Disaster for Dems
ObamaCare & the 2014 vote
- By BETSY MCCAUGHEY
- Last Updated: 12:09 AM, March 25, 2013
- Posted: 10:42 PM, March 24, 2013
Democrats hope to retake the House of Representatives in next year’s elections. They won’t — and they’ll have themselves to blame, because 2014 is when ObamaCare kicks in.
With a vengeance.
The authors of the Obama health law postponed the pain until after the 2012 election. Some popular provisions went into effect immediately, such as allowing children to stay on their parent’s plan until age 26. And the White House granted 1,472 waivers to various companies and unions, exempting them from insurance reforms so they wouldn’t drop coverage for employees and members before the presidential contest.
Yet a majority of voters on Election Day still opposed the health law (though, obviously, it wasn’t the deciding issue in the presidential race).
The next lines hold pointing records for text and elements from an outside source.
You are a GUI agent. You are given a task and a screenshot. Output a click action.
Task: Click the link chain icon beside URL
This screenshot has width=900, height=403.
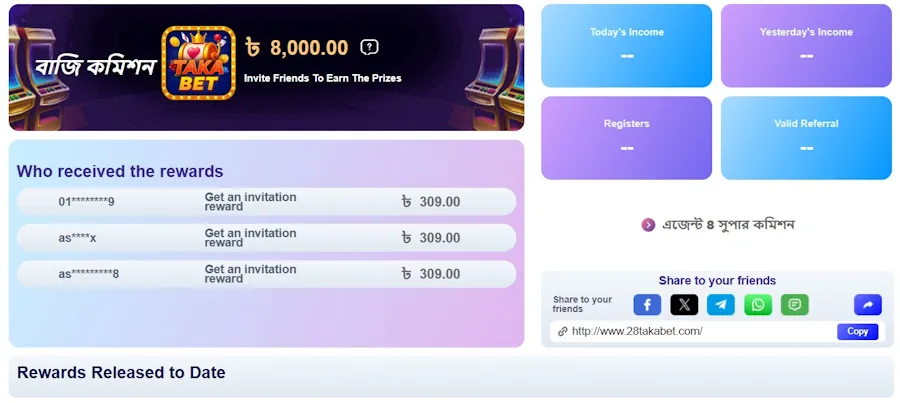point(563,331)
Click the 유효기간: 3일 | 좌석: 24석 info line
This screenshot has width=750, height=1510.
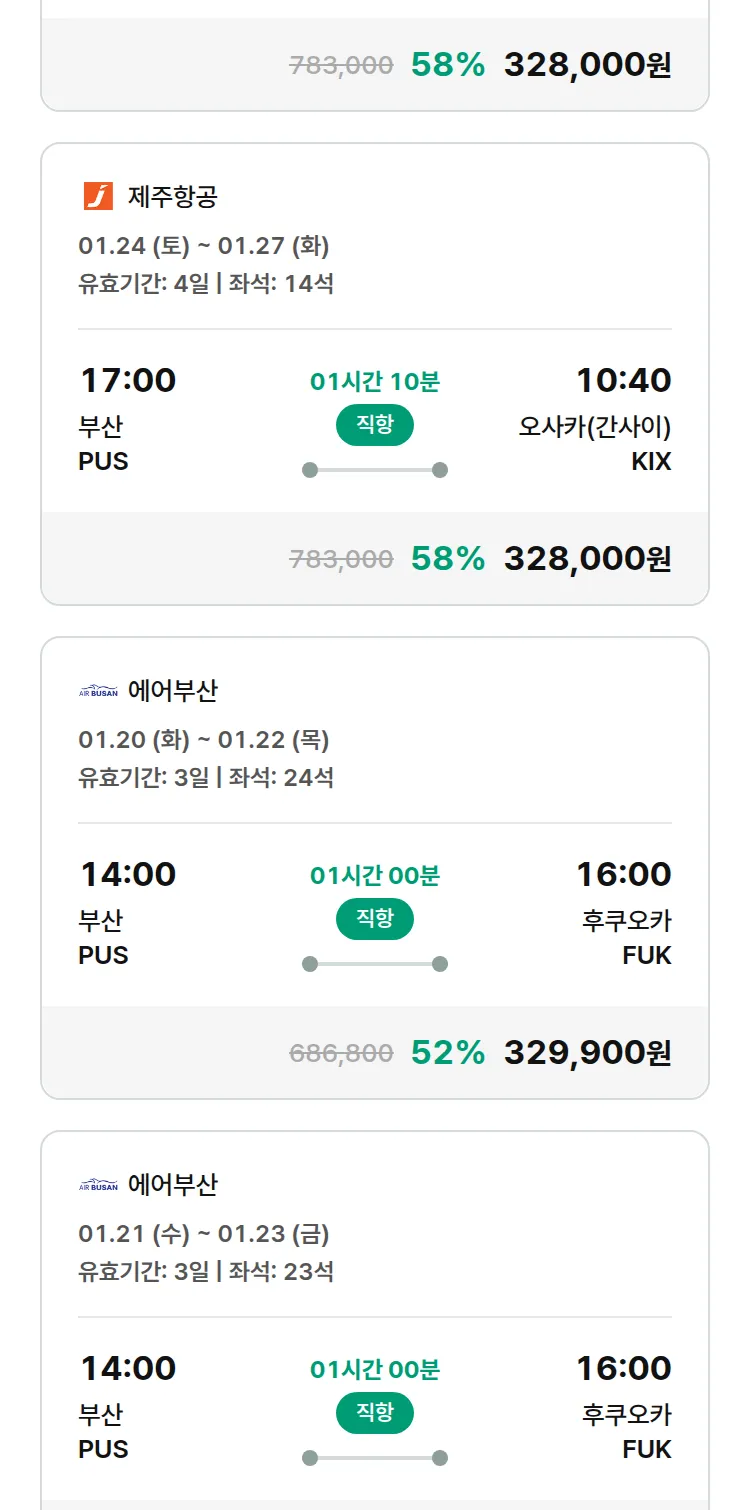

And opinion will only sour more as the law takes full force starting in January.
People in their 20s and 30s will be clobbered — their health-insurance premiums will double (or more), insurers report. Nineteen percent of the president’s 2012 voters came from this age group. The biggest problem: The Obama law forces insurers to charge young, healthy people more to cover the cost of insuring the middle-aged and those with pre-existing conditions.
Middle-aged folks will benefit somewhat from overcharging the young, but the law’s mandatory benefits package and its billions in new taxes on insurers will drive up costs enough that overall premiums for a family of five will start at $20,000 (before subsidies, if any). Oh — and that doesn’t count the penalty for each smoker, roughly $3,000 a head.
(Subsidies may help some people cover sky-high premiums, though not the smoking penalty — but the letter of the law makes those subsidies unavailable in many states. The federal courts will eventually decide the issue.)
Many workers in industries such as retail, hospitality and home care will lose on-the-job health coverage, forecasts the ADP Research Institute — and many will also be demoted to part-time status because of ObamaCare.
Why? The president’s health law mandates that all employers with 50 or more full-time workers provide its “essential benefit package” if they offer insurance — and that package costs about twice what these industries now offer. Many employers will drop coverage, and pay the (smaller) fine; others will try to avoid that 50-employee limit by using more people part-time.
Even the government’s actuaries admit fewer people will get coverage at work after the employer mandate goes into effect than if the law had not passed.
You will find the rest of the article at this link.
I am praying Betsy McCaughey is right, as it appears the current congress cannot bring itself to even throw a speed bump in front of Obama’s health care plan from Hell. Okay, it really is not Obama’s plan, as it was written many moons ago and has been sitting in a rusty file cabinet ever since, but he will be forever associated with it.
There is just one teeny, tiny problem, though, as filling out an Obamacare application will include an opportunity to register to vote.
That could end up being a double edged sword given the low-information electorate we now have in this country.
And do not even get me started on the potential for voter fraud.